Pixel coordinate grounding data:
____

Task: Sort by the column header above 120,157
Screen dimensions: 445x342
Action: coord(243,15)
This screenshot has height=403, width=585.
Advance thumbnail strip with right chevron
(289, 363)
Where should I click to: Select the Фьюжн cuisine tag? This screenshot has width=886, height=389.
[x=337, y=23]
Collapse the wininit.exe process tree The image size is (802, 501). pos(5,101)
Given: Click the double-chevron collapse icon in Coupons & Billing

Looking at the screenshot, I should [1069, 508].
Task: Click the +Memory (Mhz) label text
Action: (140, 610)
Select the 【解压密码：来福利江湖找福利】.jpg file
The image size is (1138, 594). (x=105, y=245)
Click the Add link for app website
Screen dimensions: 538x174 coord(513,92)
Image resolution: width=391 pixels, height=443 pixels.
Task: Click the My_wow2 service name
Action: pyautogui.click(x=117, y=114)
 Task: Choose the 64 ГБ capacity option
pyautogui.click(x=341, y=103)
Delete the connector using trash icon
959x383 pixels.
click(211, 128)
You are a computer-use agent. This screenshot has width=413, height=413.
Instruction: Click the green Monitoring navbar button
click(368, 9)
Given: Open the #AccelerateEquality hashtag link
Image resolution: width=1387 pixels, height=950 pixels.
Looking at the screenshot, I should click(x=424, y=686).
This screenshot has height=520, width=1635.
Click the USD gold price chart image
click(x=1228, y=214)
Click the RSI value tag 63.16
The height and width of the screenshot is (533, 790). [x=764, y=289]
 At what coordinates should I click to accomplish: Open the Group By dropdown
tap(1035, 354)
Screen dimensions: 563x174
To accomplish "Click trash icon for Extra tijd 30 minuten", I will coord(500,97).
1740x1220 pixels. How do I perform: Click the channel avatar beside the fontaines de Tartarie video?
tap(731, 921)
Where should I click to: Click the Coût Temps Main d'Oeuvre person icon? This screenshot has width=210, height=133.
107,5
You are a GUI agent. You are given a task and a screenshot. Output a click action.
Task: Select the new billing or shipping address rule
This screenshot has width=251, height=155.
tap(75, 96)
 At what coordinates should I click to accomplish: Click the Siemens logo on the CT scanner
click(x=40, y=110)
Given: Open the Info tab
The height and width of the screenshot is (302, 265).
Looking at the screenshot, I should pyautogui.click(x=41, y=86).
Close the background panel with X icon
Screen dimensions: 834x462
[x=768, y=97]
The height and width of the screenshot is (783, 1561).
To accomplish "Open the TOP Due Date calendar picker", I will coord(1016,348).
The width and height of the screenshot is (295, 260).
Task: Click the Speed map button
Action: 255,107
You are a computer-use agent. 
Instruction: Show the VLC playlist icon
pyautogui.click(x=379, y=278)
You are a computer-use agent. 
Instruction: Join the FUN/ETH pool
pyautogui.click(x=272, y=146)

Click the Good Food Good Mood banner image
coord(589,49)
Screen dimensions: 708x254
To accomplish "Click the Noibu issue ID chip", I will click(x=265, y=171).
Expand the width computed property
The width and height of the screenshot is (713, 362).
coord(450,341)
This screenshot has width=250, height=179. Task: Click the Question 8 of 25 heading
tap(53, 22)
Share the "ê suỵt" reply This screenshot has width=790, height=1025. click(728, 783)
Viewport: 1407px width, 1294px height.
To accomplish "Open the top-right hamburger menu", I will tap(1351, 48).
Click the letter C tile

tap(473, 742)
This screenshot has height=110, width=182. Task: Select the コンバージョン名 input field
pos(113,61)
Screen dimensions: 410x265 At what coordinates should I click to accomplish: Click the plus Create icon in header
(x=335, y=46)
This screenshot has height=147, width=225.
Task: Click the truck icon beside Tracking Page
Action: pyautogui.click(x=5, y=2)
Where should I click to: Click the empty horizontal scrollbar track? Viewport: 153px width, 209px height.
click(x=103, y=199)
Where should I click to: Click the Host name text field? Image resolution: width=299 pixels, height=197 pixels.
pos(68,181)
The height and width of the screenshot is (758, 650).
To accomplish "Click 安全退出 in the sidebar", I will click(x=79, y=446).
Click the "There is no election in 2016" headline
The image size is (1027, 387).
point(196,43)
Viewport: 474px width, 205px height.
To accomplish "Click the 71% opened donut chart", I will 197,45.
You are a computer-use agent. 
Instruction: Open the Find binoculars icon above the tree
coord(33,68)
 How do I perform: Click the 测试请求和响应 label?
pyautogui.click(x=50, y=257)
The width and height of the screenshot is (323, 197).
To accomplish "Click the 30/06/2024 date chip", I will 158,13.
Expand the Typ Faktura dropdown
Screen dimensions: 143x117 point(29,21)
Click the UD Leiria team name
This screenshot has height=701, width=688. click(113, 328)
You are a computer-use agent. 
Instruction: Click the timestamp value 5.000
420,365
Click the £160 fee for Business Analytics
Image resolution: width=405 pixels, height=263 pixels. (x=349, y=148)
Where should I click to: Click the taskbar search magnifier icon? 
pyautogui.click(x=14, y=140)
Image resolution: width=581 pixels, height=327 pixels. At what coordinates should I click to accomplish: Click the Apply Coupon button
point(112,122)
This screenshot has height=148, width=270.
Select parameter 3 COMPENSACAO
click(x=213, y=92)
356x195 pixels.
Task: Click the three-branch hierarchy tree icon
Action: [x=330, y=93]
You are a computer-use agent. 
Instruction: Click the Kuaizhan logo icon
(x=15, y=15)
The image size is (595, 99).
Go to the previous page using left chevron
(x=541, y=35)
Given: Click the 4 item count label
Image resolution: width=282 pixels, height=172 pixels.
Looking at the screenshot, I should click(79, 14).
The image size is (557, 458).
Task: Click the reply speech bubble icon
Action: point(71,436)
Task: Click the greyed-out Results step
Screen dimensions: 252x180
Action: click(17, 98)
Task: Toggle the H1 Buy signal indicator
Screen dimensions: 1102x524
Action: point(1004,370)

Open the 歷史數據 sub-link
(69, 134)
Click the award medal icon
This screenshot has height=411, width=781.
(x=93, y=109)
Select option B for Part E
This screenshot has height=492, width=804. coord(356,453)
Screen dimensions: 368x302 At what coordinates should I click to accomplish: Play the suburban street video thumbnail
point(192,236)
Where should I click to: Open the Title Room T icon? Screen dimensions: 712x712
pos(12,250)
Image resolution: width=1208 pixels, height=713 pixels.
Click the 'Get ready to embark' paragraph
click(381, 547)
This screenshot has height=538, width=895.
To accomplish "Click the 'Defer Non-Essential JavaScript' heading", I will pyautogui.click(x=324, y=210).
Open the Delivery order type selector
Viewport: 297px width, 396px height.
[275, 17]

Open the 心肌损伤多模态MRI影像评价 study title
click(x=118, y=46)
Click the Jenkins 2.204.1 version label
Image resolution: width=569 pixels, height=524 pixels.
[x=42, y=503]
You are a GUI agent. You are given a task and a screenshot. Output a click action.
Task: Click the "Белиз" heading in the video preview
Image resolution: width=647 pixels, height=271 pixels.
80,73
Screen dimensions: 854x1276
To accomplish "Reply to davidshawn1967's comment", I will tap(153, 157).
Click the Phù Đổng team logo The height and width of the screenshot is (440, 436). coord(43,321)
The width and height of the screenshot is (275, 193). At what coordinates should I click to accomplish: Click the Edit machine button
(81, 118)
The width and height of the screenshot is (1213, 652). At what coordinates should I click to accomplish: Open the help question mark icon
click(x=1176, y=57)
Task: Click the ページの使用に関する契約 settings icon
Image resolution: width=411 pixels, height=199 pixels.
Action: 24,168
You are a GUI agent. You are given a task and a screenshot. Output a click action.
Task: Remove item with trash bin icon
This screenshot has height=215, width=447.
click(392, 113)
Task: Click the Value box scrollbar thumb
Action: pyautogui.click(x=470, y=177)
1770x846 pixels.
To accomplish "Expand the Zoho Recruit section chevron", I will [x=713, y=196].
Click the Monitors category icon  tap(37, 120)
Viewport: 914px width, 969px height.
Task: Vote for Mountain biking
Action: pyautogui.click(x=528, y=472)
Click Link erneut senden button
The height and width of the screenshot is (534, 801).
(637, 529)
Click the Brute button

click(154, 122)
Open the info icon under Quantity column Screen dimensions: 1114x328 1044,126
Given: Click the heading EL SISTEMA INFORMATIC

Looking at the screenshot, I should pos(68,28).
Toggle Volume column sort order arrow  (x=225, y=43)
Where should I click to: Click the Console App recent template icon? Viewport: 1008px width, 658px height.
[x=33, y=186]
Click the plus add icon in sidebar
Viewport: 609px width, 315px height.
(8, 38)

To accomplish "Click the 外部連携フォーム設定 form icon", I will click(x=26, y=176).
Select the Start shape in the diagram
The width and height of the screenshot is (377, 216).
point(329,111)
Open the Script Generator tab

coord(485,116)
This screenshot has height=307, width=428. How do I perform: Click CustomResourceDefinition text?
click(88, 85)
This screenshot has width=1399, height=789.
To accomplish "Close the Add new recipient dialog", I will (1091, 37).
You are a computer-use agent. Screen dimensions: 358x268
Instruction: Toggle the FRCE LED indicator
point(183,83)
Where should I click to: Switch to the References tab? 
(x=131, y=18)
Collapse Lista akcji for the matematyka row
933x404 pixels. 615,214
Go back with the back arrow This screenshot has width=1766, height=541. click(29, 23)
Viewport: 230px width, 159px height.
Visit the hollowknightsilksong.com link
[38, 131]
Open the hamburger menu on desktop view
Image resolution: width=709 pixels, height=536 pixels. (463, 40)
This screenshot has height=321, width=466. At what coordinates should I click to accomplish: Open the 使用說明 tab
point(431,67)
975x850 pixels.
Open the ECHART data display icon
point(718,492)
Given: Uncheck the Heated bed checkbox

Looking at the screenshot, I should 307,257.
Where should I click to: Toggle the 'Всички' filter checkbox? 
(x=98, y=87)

____

DIRECTIONS: Copy every line above that includes the string "arrow".

SOLUTION:
Toggle Volume column sort order arrow  (x=225, y=43)
Go back with the back arrow This screenshot has width=1766, height=541. click(29, 23)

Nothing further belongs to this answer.